Cela renforçait l'aspect mystique de Mermaidia, parce qu'elle était persuadée que personne d'autre ne se trouvait ici.

Comment cela se faisait-il alors que sitôt qu'elle désirait quelque chose, il se trouvait à sa portée? Elle n'avait pas d'explications. Juste une intuition.


"Maman va aller se reposer, dit-elle en posant sa fille à terre. Tu seras sage d'accord?"

Elle lui embrassa le front, lui donna son biberon et retourna s'allonger sur son propre lit, un livre à la main.

Elle regrettait de ne pouvoir passer plus de temps en compagnie de son enfant, mais pouvaient-elles bien faire, alors qu'elle était incapable de rester debout plus longtemps que quelques minutes?


Félicité s'en contentait. Elle grandissait avec les absences répétées de sa mère, mais ne se plaignait jamais.

Un jour, elle avait réussi à ouvrir le vieux coffre à jouets tout rouillé qui se trouvait dans sa chambre, et y avait trouvé un ours en peluche. Depuis, elle ne le quittait jamais.

C'était lui qui était devenu son ami, et elle aimait imaginer qu'il leur arrivait tout un tas de folles aventures.


Vitae se tourna, et tenta de rabattre la couverture sur ses épaules. Elle avait froid, parfois, elle grelottait même, alors que la température ambiante était tout à fait normale.

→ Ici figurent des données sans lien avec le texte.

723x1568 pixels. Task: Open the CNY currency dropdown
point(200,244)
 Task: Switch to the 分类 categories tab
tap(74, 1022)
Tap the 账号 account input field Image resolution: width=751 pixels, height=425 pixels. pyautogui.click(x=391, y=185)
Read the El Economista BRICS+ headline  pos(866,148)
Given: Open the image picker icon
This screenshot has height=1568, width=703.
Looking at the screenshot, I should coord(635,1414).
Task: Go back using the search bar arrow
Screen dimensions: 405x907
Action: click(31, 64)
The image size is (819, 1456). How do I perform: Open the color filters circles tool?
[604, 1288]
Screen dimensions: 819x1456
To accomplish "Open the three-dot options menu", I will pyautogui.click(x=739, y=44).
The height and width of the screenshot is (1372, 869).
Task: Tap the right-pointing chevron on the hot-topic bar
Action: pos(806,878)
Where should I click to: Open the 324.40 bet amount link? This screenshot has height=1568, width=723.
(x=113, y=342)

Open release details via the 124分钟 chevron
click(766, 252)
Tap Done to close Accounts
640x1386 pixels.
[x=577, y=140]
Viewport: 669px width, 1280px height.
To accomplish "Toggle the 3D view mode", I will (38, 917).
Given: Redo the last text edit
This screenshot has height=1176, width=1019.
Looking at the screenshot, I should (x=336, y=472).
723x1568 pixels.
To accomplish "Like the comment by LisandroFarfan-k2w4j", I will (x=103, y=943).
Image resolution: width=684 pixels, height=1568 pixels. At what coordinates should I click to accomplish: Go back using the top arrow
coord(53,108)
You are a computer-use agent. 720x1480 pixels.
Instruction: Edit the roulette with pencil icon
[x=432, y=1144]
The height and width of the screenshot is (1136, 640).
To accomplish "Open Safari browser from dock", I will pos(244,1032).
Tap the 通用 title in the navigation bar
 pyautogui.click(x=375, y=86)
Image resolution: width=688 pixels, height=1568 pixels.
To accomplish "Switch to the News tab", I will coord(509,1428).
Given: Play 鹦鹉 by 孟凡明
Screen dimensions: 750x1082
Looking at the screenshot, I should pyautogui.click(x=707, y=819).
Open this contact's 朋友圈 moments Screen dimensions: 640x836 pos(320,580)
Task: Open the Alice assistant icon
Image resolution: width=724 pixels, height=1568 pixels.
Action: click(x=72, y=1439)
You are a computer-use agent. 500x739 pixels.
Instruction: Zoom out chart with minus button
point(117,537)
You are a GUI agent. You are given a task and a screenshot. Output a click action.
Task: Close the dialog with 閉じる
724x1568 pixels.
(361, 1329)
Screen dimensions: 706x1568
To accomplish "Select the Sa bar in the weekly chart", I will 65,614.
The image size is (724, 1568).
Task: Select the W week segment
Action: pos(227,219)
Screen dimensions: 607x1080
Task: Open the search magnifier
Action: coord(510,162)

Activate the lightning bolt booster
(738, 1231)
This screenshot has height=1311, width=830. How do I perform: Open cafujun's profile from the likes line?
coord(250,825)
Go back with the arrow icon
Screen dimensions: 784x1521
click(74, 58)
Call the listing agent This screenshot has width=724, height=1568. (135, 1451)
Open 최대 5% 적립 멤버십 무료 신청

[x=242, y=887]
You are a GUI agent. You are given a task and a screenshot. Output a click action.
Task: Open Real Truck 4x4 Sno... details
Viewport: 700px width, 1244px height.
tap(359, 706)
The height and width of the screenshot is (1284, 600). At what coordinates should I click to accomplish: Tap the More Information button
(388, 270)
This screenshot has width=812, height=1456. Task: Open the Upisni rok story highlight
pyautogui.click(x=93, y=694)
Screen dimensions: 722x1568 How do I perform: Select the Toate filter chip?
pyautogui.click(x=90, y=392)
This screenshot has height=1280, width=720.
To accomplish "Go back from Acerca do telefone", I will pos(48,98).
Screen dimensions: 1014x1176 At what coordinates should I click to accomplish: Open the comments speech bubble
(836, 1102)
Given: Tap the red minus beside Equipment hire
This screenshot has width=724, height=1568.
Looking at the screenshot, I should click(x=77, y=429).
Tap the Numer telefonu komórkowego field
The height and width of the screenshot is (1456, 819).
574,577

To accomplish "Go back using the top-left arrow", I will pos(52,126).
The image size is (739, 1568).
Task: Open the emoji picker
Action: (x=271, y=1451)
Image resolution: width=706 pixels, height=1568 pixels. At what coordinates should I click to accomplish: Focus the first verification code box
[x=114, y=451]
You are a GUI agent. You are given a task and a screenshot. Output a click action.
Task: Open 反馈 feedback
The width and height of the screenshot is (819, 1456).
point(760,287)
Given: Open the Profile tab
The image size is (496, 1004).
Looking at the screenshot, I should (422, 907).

Elle commençait à penser qu'elle ne retrouverait jamais la santé, et qu'elle serait clouée au lit pendant encore des années.

Elle ferma les yeux et soupira. Elle ne savait pas à quel point ses pensées se rapprochaient de la réalité.


Félicité était souvent obligée de pleurer et de crier pour la réveiller. Elle n'avait jamais le sommeil profond, mais cela ne l'empêchait pas de s'endormir dès qu'elle le pouvait.

Alors la fillette appelait de toutes ses forces, jusqu'à ce qu'elle voit sa mère se traîner jusqu'à elle.

Ce n'était jamais un spectacle plaisant, et Vitae redoutait de ne plus pouvoir se lever un jour.


La seule chose qui lui faisait vraiment du bien, c'était le bain. Elle ne savait pas exactement ce qu'étaient les sels et les bains moussants qui coulaient par les différents robinets, mais ils sentaient bon.

Leur odeur n'était pas seulement agréable, elle la détendait, et elle sentait son corps devenir moins douloureux après chaque bain.


Alors, elle se baignait chaque matin, mais aussi chaque soir pour affronter la dure journée qui s'annonçait.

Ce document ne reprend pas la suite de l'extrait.